◆ Text ◆
════
Living on Purpose

Living on Purpose helps the reader develop a mission statement that forms a strong connection between Sunday faith and daily life.  

Although there are many other books on mission statements, this is one that "seriously uses Scripture to help believers find purpose for their lives ... (We) start with the question, 'What kind of people does God want us to be both as individuals and families in the work of God's kingdom?'"

The authors encourage a reflective and purposeful journey. The book serves as a path for the pilgrimage. Each chapter is part of a progressive roadmap designed to encourage you "to reinvent your lifestyle and time-style to more authentically reflect the purposes and rhythms of God's kingdom."

Living on Purpose

In the forward to Living on Purpose, Les Parrott reflects, " ... the greatest sin of busyness is how it disrupts our capacity to live life on purpose" and claims, "This book offers people a practical step-by-step process to create a more focused, less stressed way of life with a difference."
════
◆ Problems ◆
- 1) Summarize the book description in two sentences.
- 2) Extend the book description beyond its final sentence.

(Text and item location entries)
════
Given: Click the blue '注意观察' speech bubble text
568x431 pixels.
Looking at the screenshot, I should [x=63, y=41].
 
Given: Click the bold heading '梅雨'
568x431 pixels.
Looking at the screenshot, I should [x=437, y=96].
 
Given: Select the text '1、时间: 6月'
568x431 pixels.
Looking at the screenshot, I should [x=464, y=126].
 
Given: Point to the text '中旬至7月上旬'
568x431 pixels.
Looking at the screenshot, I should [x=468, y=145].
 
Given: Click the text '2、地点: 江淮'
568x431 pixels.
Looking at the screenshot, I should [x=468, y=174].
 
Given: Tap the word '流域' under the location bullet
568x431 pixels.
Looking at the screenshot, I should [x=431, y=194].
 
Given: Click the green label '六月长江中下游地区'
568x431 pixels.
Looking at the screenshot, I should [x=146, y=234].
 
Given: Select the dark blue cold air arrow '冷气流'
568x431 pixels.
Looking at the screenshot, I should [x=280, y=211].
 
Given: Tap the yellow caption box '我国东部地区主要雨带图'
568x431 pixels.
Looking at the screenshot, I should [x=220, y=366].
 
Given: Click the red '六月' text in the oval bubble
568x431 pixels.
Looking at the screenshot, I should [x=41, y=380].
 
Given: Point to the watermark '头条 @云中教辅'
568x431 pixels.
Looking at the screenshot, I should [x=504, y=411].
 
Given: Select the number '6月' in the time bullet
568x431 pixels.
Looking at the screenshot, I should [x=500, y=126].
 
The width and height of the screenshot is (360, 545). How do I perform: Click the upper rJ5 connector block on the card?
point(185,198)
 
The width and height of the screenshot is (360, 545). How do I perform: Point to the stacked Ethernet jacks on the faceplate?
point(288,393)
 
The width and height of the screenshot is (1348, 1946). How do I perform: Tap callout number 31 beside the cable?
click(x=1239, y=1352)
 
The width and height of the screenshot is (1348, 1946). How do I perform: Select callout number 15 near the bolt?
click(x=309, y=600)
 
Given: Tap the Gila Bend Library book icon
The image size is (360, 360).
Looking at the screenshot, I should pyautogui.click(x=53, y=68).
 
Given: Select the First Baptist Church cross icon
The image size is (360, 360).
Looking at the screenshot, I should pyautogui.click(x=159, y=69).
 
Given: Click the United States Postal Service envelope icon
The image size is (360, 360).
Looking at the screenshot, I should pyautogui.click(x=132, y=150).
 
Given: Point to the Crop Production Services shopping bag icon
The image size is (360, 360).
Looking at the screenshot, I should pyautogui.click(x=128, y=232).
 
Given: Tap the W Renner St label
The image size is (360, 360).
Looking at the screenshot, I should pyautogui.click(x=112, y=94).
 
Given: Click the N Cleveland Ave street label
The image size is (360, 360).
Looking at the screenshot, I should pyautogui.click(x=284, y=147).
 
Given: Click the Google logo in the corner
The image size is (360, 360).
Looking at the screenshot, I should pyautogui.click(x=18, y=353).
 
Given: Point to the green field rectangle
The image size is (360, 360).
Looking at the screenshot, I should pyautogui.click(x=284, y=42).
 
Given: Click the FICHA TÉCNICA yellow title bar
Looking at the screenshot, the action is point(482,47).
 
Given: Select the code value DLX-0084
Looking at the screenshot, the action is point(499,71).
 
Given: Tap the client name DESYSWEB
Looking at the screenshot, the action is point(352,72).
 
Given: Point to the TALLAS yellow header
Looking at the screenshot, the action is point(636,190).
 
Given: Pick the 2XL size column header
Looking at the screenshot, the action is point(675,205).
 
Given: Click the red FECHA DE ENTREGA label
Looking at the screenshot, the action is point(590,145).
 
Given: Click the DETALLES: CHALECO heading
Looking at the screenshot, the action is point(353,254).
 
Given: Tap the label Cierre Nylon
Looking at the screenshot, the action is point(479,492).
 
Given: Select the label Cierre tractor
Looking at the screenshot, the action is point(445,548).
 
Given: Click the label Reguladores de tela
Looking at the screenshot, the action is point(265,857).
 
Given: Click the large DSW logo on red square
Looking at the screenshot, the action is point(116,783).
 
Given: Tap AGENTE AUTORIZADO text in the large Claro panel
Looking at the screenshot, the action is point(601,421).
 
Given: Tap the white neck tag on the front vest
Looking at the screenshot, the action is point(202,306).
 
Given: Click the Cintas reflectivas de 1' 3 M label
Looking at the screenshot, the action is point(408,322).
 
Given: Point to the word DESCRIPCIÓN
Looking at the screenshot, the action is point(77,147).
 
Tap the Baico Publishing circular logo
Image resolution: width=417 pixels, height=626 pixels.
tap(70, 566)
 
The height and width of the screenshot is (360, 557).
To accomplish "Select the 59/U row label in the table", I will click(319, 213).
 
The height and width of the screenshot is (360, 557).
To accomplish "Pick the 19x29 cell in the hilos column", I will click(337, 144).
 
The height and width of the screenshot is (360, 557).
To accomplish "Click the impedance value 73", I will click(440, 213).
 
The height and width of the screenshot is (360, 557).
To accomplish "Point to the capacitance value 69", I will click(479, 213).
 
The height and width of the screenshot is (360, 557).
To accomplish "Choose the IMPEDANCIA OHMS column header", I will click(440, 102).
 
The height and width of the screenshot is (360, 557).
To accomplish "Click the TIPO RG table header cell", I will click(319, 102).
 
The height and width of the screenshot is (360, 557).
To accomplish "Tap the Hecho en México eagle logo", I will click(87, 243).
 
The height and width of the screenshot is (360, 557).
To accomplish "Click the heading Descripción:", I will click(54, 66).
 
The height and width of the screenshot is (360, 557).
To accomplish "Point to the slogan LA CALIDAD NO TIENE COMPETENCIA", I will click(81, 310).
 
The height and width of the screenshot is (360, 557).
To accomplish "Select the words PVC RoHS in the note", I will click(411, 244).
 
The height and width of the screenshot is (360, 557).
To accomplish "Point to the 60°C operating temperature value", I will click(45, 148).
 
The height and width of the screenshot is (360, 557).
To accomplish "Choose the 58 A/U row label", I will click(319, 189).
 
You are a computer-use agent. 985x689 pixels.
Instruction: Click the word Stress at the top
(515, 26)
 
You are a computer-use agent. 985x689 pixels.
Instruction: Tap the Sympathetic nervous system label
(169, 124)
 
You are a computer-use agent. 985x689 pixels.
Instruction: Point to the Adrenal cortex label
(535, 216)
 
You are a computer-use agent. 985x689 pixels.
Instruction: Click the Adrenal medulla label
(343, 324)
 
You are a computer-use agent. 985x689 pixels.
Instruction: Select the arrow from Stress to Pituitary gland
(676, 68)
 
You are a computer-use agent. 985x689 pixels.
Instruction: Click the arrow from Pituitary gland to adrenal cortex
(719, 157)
════
◆ Results ◆
- 1) Living on Purpose helps readers develop a mission statement that connects Sunday faith with daily life, seriously using Scripture to help believers find purpose. Its chapters form a progressive roadmap meant to encourage readers to reinvent their lifestyle and time-style to reflect the purposes and rhythms of God's kingdom, and Les Parrott describes it as a practical step-by-step process toward a more focused, less stressed way of life.

- 2)
With the loss of "Sabbath," we have become extremely busy and very stressed. In our hurry we allow others "to define what is best for our lives ... " The Sines say, "The tragedy is that too many of us settle for less and less, and we miss God's best ... Many of us wind up exhausted and unfulfilled ... we fail to ask, 'Why does our faith seem to have so little influence in defining both the direction and the tempo of our lives?'"

Living on Purpose helps you develop a mission statement that connects Sunday faith and daily life.

Although there are many other books on mission statements, this is one that "seriously uses Scripture to help believers find purpose of their lives ... (We) start with the question, 'What kind of people does God wants to be both as individuals and families in the work of God's kingdom?"

The authors encourage a reflective and purposeful journey. The book serves as a path for the pilgrimage. Each chapter is part of a progressive roadmap designed to encourage you "to reinvent your lifestyle and time-style to more authentically reflect the purposes and rhythms of God's kingdom."

"Off-ramps" are encouraged. You are invited to quit reading, take "alone" time and respond to a series of questions in a journal or notebook.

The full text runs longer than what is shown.